While there's no simple Hello World problem of RL, if your aim is to understand the basic working of Reinforcement Learning and see it at play while using as few moving parts as possible, a simple suggestion would be using Tabular Q-Learning in a toy environment (like your suggested Cart-Pole Env).
Here's the reasoning behind this suggestion
Let's say we interpret MNIST's label as a Hello World of Supervised Learning to mean something showing the basic steps of doing Supervised Learning: Create a model, load the data, then train.
If that interpretation is not far off, we can say a simple introductory problem to Reinforcement Learning (RL) should focus on easily demonstrating a working Markov Decision Process (MDP) which is the backbone of the RL decision making process. As such, this minimal working would involve: Observing the world, selecting an action, as shown in this loop:
This picture is missing two important steps in an RL algorithm learning loop:
- Estimating the rewards or Fitting the model
- Improving how you select actions. (Updating your policy)
How we decide to update the policy, or fit the model is what makes difference in the RL algorithm most of the time.
So a suggested first problem would be one that helps you see the MDP in action, while keeping steps 1 and 2 simple enough so that you understand how the agent learns. Tabular Q-Learning seems clear enough for this because it uses a Q-table represented as a 2D array to do the two steps. This should not suggest Q-learning is a "Hello World" RL algorithm because of the said relative ease in understanding it :)
You will be unable to use it's Tabular version anywhere else than in a toy environment though, typically Frozen-Lake and CartPole.
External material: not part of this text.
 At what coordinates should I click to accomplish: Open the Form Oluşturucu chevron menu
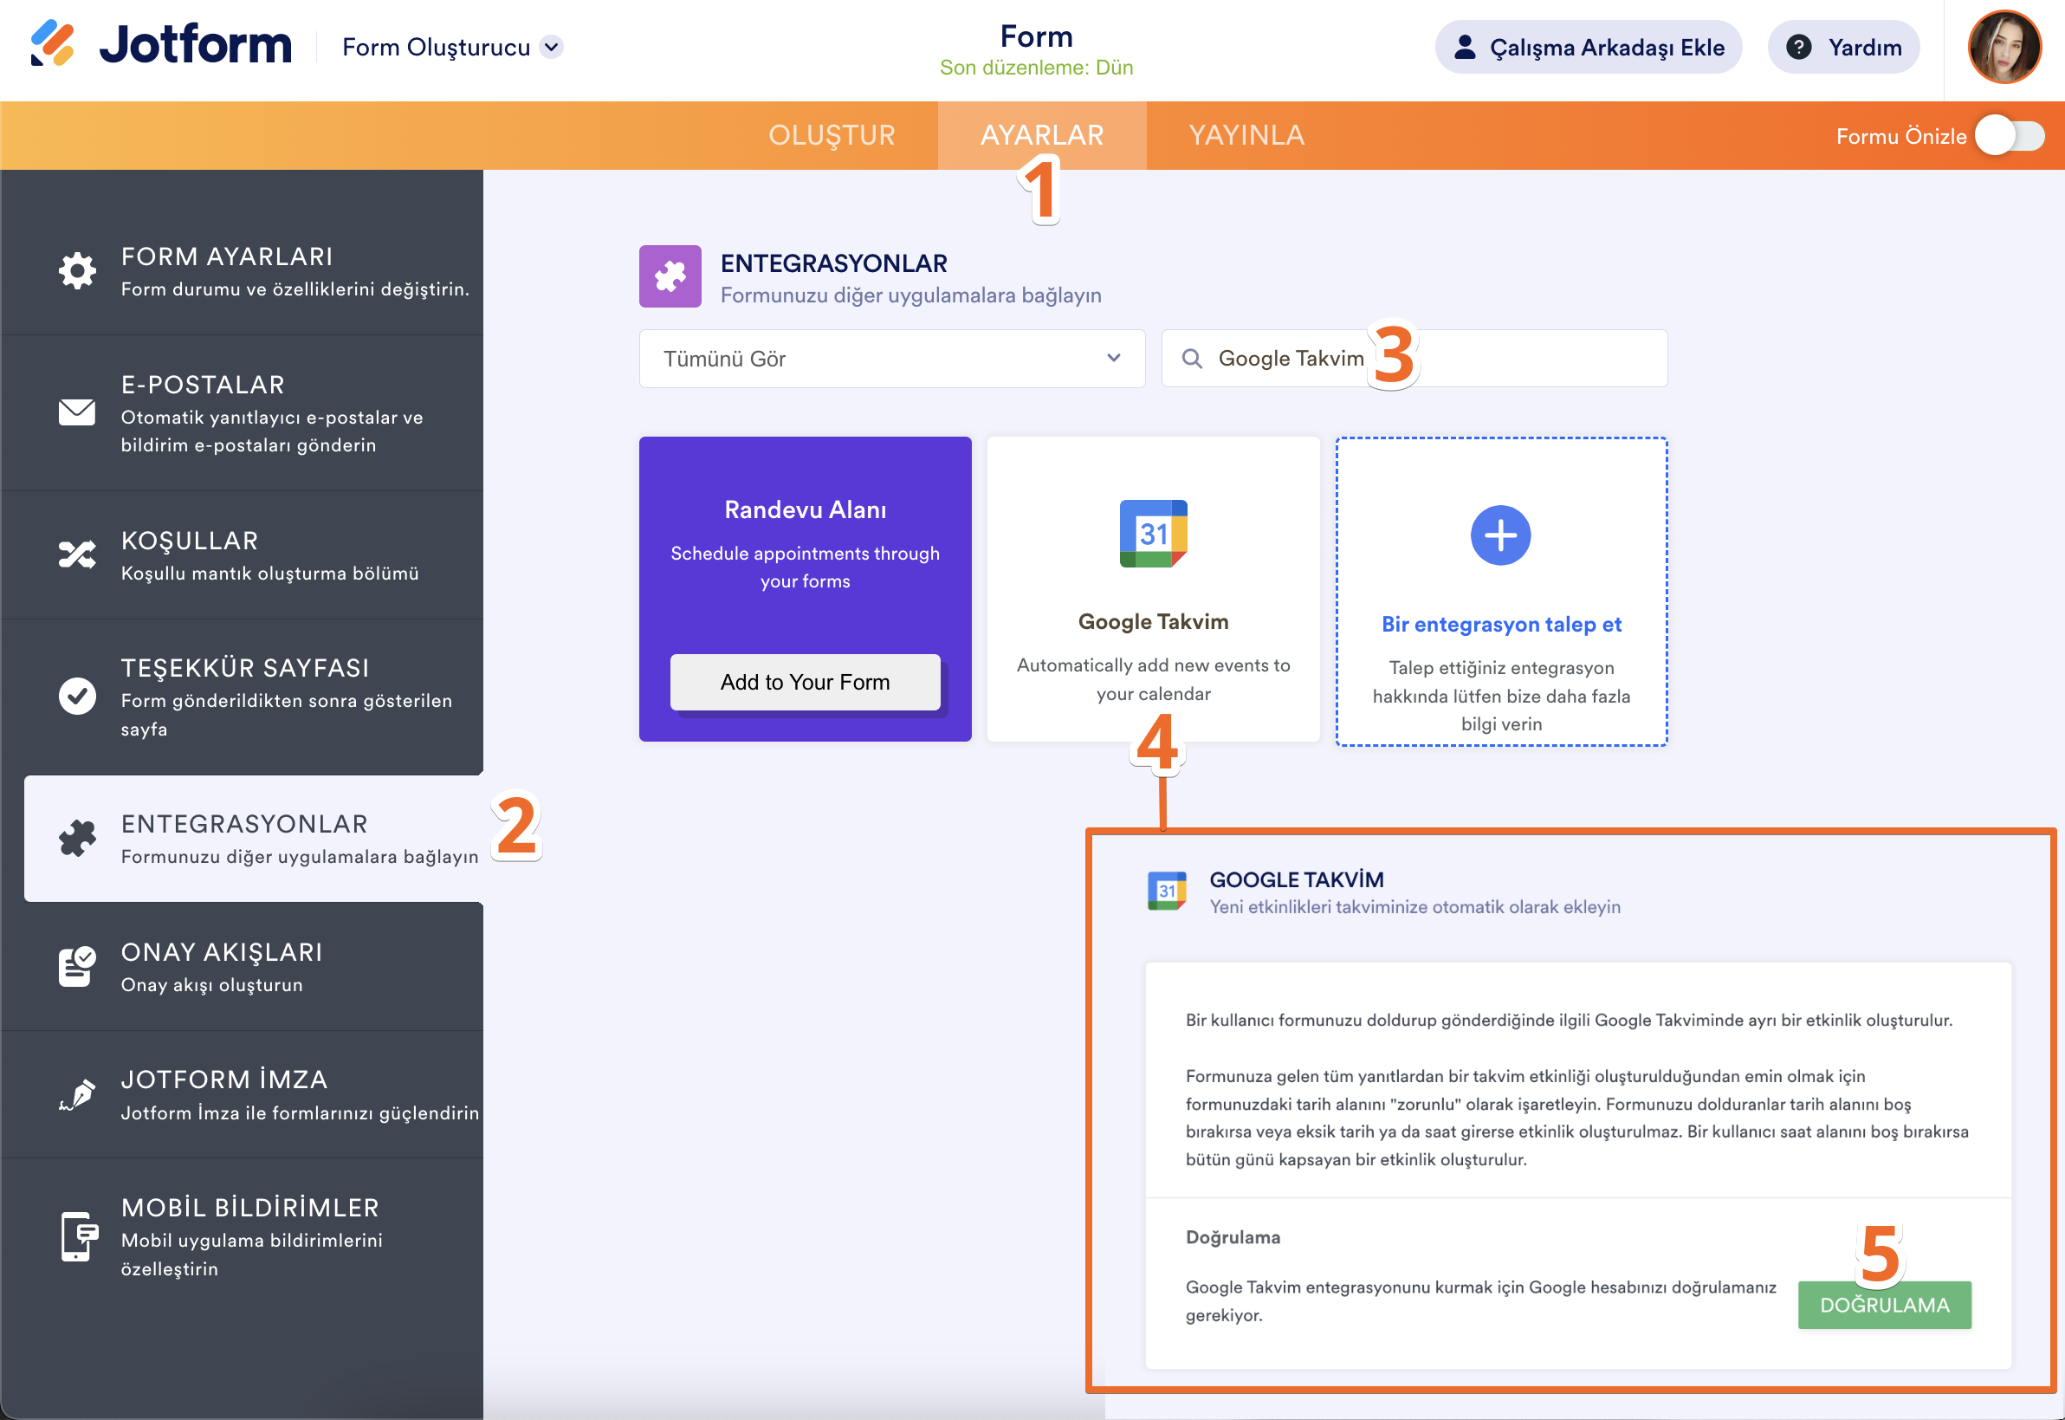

An improvement would be using a neural network instead of a table to estimate Q values.
Here are a few useful resources:
- Q-Learning with Tables (Guide)
- Q-learning jupyter notebook (Code ~25 lines)
- Q-Learning with Frozen-Lake and Taxi (Code)
- Reinforcement Learning with Q-Learning (Guide)
A multi-armed bandit would also be great in introducing you to exploration-exploitation trade-off (which Q-learning does too), though it wouldn't be considered a full RL algorithm since it has no context.